Honesty

Being honest when people would rather just remain as friendly strangers is as good as being confrontational.

It would merely make people uncomfortable and shrink away. It could come across as being intrusive. It may be met with aloof disdain.

Reason: There is a dichotomy in what one wants and what the people around one expects. We all expect to be polite strangers and want nothing more than to be polite strangers and sharing personal history goes again such wishes. (Or are we even expecting this?)

The disharmony deepens when what one expects from others is different from what others are willing to share.

Expecting others to be comfortably and completely honest is, on hindsight, rude. Used to think that being completely honest is a sign of respect for the other party but now, feels otherwise.

Expecting honesty doesn't respect the unique individuality and experiences of people. Perhaps one has experienced great hurt after being too open and hiding one's true feelings is the best defense mechanism? Perhaps one is just naturally shy and finds being expressive a struggle? Perhaps perhaps perhaps.

The unknown factors create such room for doubt that expecting honesty become myopic and selfish, no longer a mark of respect.

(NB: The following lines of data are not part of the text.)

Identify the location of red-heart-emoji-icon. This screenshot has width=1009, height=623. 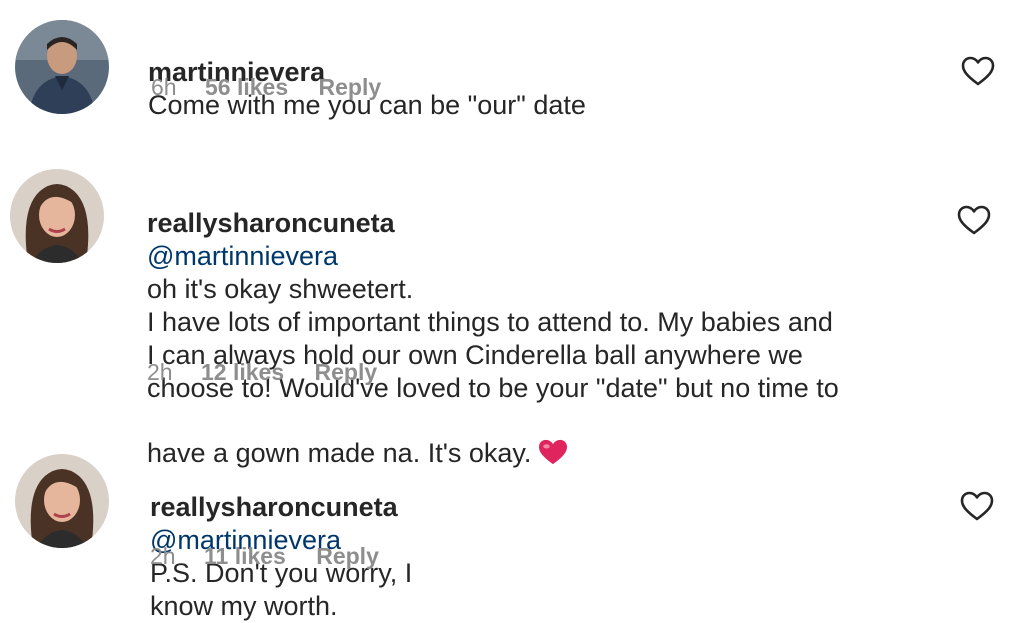
(553, 435).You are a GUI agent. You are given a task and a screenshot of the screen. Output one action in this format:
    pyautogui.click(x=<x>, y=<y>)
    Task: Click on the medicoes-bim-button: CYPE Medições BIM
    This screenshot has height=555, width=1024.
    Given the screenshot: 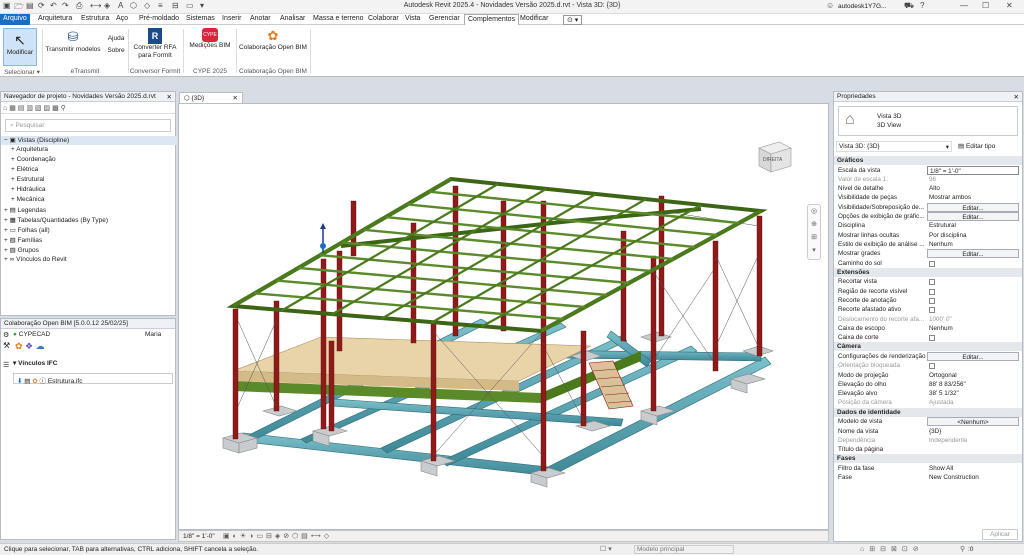 What is the action you would take?
    pyautogui.click(x=210, y=39)
    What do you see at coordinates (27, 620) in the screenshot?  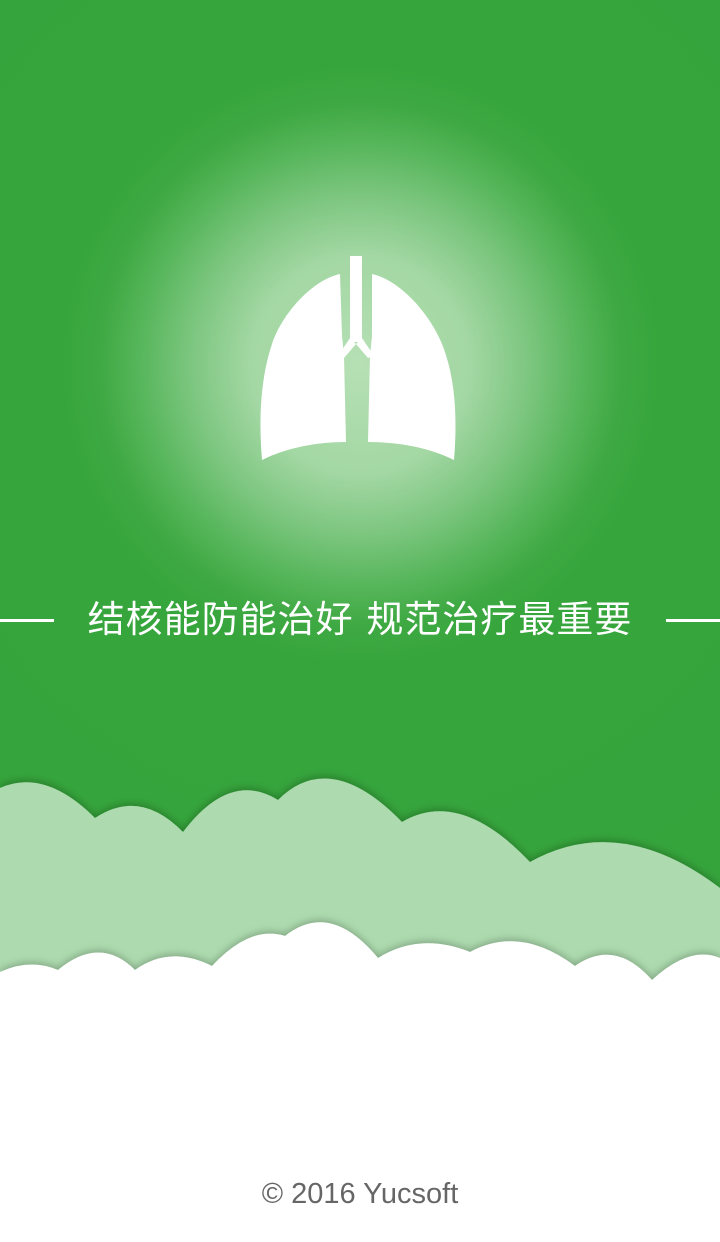 I see `slogan-divider-left` at bounding box center [27, 620].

There can be no questioning: Honesty is the best policy. But, by elimination, not saying the complete truth is a close second. One must not discount the value of holding back.

A really simple issue.

If not for the fact that one must know when to be honest with one's thoughts and when not to. And when to balance on the tightrope with half-truths and white-lies. A lesson that might - most unfortunately - take a lifetime to learn.